Abstract

AbstractSince 2008, a global ‘land rush’ has been unfolding and so have efforts by international, national and regional actors to position themselves as the principal authorities in the determination of appropriate usages of land. This article examines three of the most influential ‘soft law’ instruments: the Principles for Responsible Agricultural Investment; the Principles for Responsible Investment in Agriculture and Food Systems and; the Voluntary Guidelines on the Responsible Governance of Tenure. Despite their substantive differences, all three documents share a specific form of state-centrism. They imagine the host state of such large-scale investments as internally unitary and externally independent and entrust it with the bulk of responsibilities regarding the management of land investments.

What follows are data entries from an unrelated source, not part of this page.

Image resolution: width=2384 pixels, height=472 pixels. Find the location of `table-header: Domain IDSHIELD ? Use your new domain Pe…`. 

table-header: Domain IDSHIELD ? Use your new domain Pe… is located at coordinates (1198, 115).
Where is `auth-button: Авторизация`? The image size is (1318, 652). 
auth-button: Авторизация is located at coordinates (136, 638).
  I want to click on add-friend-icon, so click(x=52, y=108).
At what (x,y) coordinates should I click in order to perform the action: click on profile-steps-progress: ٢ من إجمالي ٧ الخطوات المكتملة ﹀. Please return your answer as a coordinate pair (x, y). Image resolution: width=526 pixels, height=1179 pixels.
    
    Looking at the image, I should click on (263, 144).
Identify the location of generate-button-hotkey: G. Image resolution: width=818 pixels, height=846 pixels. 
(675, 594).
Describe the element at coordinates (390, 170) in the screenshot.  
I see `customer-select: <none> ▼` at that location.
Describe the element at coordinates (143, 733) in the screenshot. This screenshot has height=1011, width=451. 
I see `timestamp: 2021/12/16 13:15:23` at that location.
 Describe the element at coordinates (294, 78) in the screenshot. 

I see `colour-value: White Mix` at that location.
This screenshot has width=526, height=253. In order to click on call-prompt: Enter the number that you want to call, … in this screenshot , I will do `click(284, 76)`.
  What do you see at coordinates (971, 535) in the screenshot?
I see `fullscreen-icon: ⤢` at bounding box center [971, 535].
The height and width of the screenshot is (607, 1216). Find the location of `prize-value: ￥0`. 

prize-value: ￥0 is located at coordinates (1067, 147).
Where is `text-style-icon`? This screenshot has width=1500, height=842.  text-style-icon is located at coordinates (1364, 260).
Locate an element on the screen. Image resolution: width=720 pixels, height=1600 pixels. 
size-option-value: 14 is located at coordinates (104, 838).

However, I argue that this particular form of state-centrism obscures the legal and administrative realities of the post-colonial state that is often legally bifurcated and subject to pervasive forms of international authority. Rather, an appreciation of the multitude of actors who claim jurisdiction over the lands of the South enables a better understanding of the legal mechanics of land-grabbing. Sierra Leone, which has been positioned as a ‘poster child’ for the implementation of such ‘soft law’ instruments, serves as the focal point of this jurisdictional approach to land-grabbing. In this context, the promise of ‘soft law’ instruments to make the post-colonial state the guarantor of universally beneficial large-scale land acquisitions is shown to be a false one.